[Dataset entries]
_____
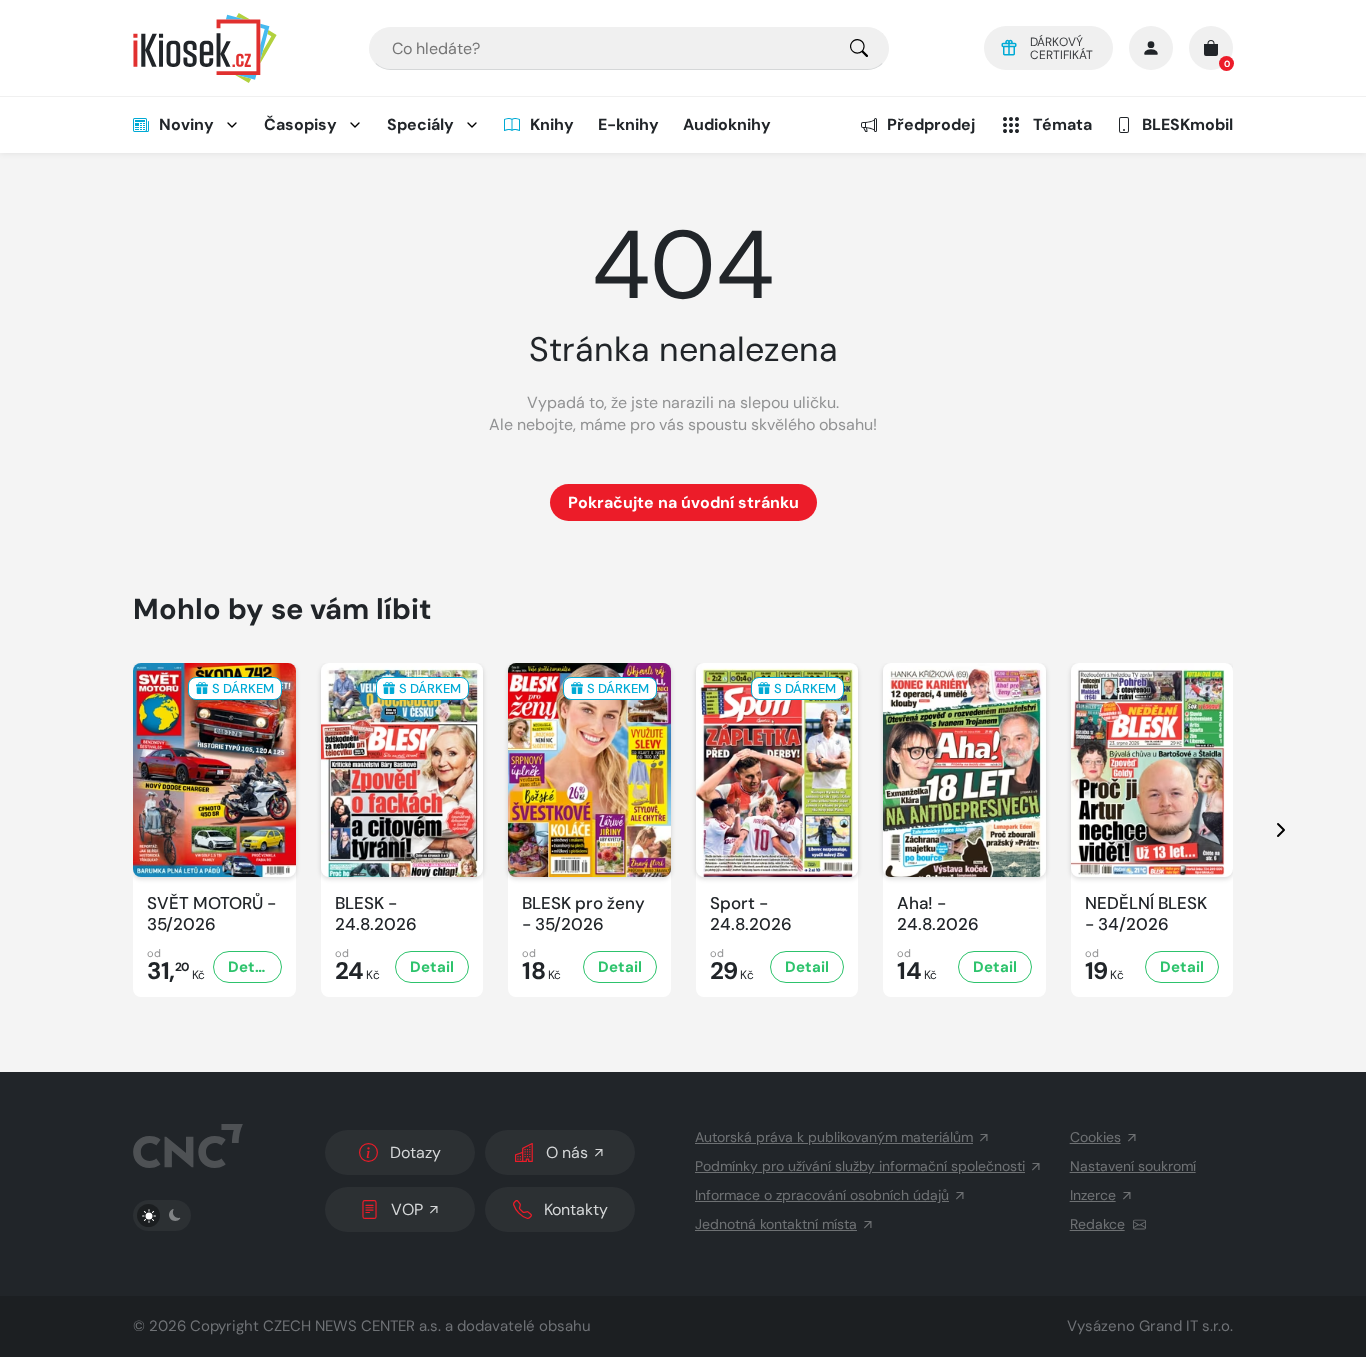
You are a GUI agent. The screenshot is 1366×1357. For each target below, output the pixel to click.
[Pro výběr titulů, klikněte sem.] (859, 48)
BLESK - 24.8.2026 (376, 914)
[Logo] (205, 48)
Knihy (552, 124)
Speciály (420, 124)
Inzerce (1093, 1195)
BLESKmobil (1187, 124)
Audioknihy (727, 124)
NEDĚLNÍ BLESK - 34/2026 (1146, 914)
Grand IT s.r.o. (1186, 1326)
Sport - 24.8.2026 (751, 914)
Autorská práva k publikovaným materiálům (834, 1137)
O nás (567, 1152)
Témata (1062, 124)
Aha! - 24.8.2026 (938, 914)
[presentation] (1263, 830)
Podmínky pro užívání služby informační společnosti (860, 1166)
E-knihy (628, 124)
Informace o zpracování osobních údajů (822, 1195)
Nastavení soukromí (1133, 1166)
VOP (407, 1209)
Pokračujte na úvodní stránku (683, 502)
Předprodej (931, 124)
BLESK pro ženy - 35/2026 (583, 914)
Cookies (1095, 1137)
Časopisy (300, 124)
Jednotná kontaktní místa (776, 1224)
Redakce (1097, 1224)
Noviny (186, 124)
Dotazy (415, 1152)
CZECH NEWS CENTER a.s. (352, 1326)
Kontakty (576, 1209)
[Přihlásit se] (1151, 48)
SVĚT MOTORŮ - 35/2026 (211, 914)
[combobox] (629, 48)
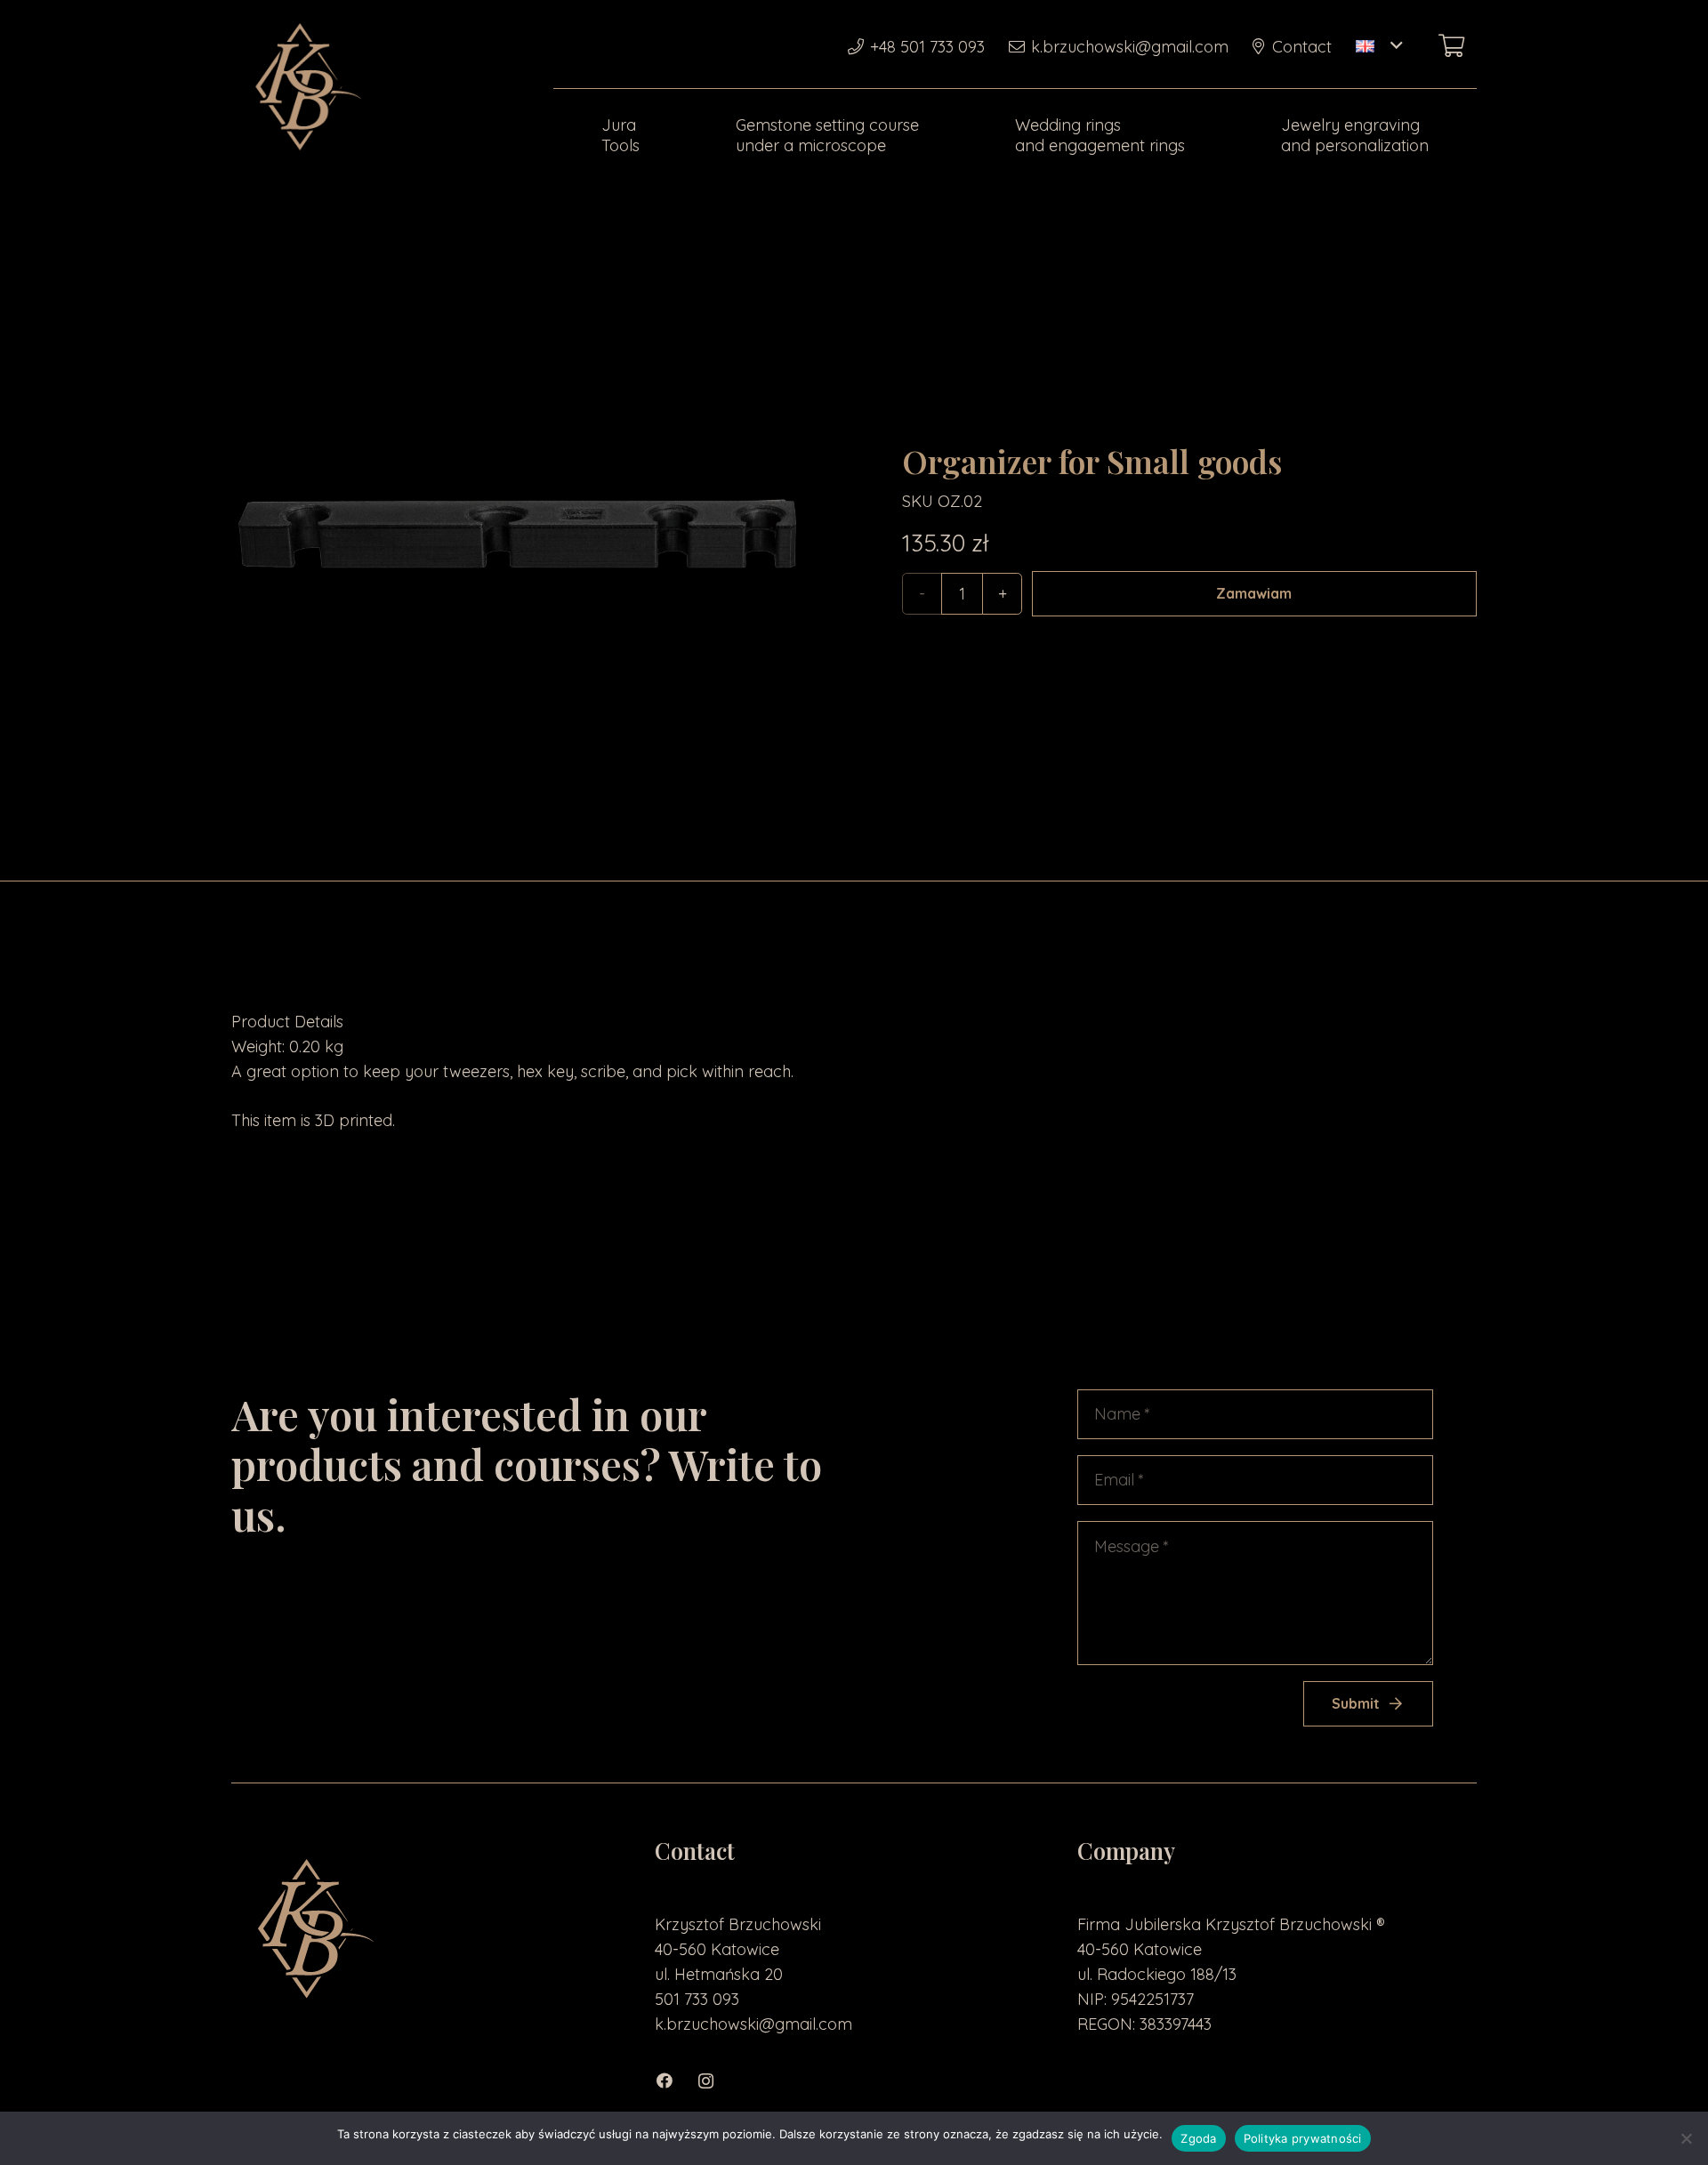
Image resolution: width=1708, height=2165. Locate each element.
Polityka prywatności (1303, 2138)
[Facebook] (675, 2081)
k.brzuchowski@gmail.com (753, 2024)
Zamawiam (1254, 593)
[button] (1379, 46)
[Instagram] (715, 2081)
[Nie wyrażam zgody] (1686, 2138)
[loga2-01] (304, 88)
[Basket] (1451, 45)
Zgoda (1198, 2138)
_____
* [What needs to be done] Where a line of the data above includes the string "each", pull it out.

* [Result of the exercise]
You are a GUI agent. The screenshot is 1366×1357. For each target below, output the pixel to click.
Image resolution: width=1708, height=2165. Locate each element.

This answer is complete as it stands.